“Nothing matters.
I have known that for a long time.
So nothing is worth doing.
I just realised that.”
These opening words constituting the first chapter actually share the style and the position of an epigraph, representing the key to interpret the whole book. The following pages will try to contradict this verdict, but from the very beginning we feel that all efforts will be vain and there will be no happy endings. In the first lines of the following chapter, the sentence “it all turned out the way it did” highlights this concept right away; here Agnes takes on the leading voice and narrates the story in which she and her classmates, at the time 13-year-old kids, were involved.
The first day of school, one of them, Pierre Anthon, stands up, gathers all his things in his schoolbag and leaves the classroom, announcing that nothing was worth doing, because nothing meant anything anyway. Mimicking Calvino’s Baron in the Trees, he climbs up a branch of a plum tree from where he bombards his schoolmates with fruit and verdicts. While leaving the class, he leaves the door ajar, a door that seems to smile at the other kids, tempting them like the door which marks the boundary between reality and fiction in The Truman Show.
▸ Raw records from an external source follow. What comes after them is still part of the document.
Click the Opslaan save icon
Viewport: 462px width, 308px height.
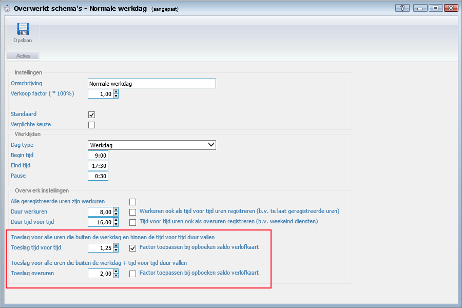tap(23, 30)
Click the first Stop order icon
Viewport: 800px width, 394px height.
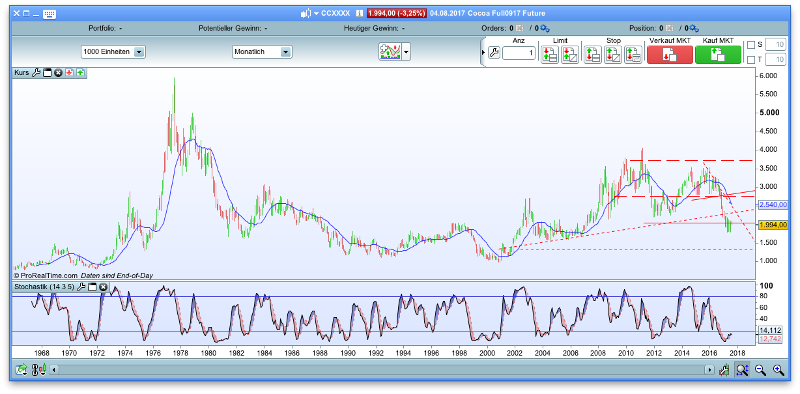(592, 54)
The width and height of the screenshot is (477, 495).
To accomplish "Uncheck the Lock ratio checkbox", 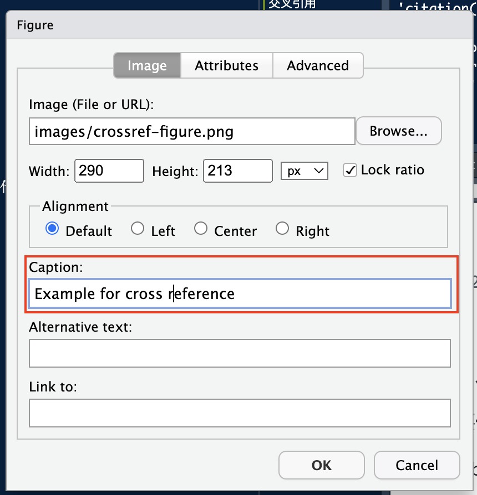I will pyautogui.click(x=350, y=170).
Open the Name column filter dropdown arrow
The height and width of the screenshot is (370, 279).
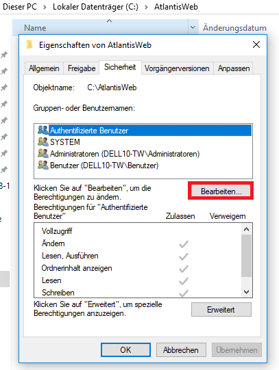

The kids know that Pierre Anthon is telling the truth, but this truth is scary, therefore they commit themselves to proving him wrong and persuading him to get down the tree. After putting into action the primitive idea of throwing stones at him, the group sets up and decides to create a heap on top of which everyone should put something important, their own “meaning”. Placed in an abandoned sawmill, the heap takes shape, at first enriched by beloved or emblematic objects, such as books, a fishing rod, a pair of shoes, a journal, a prayer mat… “harmless” sacrifices after all. But this is just the beginning: in a violent and macabre escalation, what was a game starts a snowball effect of revenge. Therefore, among other things, to the heap are added the exhumed coffin with the body of a girl’s little brother, the proof of the lost virginity of another girl, the head of a dog, decapitated for the occasion, and a boy’s index finger. Before Pierre Anthon has the chance to even see it, the heap draws the attention of the police, the press and one of the most important museums in the world, that offers to buy it. In the end, the “meaning” is sold, and therefore denied. Pierre Anthon does not fail to point it out while everything, as he had foreseen, gets back to normal and the interest for the town and the kids’ efforts dies out. Little by little, the kids lose their minds, or better said, they definitely lose their minds.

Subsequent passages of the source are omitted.